Damon had filled two goblets with the rich, heady-smelling wine and was handing one to Elena. “Just sip at first,” he said, helpless but to fall into the role of instructor. “This is a good year.”

Elena sipped, then simply gulped. She was thirsty and Clarion Loess Black Magic wine didn’t have any alcohol—as such—in it. It certainly didn’t taste like regular wine. It tasted like remarkably refreshing effervescent spring water that was flavored with sweet, deep, velvety grapes.

Damon, she noticed, had forgotten to sip as well, and when he offered her a second glass to match his, she accepted willingly.

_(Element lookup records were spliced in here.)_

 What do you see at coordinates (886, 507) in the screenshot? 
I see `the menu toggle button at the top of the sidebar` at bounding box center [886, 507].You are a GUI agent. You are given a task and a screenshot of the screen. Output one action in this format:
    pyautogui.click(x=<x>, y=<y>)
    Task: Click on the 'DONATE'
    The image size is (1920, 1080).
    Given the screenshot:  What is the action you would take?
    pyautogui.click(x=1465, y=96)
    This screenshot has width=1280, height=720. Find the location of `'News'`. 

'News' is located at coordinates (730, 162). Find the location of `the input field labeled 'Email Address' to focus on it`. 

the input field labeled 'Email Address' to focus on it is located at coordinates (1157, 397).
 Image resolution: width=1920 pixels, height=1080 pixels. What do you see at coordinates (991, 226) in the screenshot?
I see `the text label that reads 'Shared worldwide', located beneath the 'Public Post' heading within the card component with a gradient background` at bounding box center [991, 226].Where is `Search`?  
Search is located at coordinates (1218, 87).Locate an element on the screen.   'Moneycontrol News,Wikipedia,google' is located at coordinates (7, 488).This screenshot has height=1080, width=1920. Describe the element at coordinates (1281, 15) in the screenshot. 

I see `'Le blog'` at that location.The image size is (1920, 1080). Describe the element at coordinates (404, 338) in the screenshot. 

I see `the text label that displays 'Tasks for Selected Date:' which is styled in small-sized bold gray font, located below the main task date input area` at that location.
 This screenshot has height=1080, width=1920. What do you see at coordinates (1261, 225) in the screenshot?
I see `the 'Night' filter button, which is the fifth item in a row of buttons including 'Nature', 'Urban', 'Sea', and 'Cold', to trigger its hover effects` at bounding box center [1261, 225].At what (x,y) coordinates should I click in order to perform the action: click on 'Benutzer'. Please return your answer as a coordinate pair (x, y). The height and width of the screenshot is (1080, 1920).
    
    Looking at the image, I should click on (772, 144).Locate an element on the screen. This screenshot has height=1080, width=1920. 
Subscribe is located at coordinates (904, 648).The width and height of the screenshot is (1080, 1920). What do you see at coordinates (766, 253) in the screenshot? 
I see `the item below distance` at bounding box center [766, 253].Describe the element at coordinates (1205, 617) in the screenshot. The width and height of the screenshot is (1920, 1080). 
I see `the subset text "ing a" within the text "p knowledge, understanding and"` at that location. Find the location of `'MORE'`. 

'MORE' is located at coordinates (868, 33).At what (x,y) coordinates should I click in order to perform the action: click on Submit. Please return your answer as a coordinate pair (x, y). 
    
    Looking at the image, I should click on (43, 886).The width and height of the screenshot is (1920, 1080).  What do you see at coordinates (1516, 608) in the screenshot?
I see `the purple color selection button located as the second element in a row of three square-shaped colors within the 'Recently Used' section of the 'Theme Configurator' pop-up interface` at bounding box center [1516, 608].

His aura sure had calmed down a lot, she thought, as he picked up a wet cloth and began, gently, to clean the cut that almost exactly followed the line of her cheekbone. It had been the one to stop bleeding first, but now he needed to get the blood flowing again, to cleanse it. With two glasses of Black Magic on top of no food since breakfast, Elena found herself relaxing against the back of the chair, letting her head drop back a little, and shutting her eyes. She lost track of time, as he stroked the cut smoothly. And she lost strict control of her aura.

When she opened her eyes it was in response to no sound, no visual stimulus. It was a blaze in Damon’s aura, one of sudden determination.

“Damon?”

He was standing over her. His darkness had flared out behind him like a shadow, tall and wide and almost mesmerizing. Definitely almost frightening.

“Damon?” she said again, uncertainly.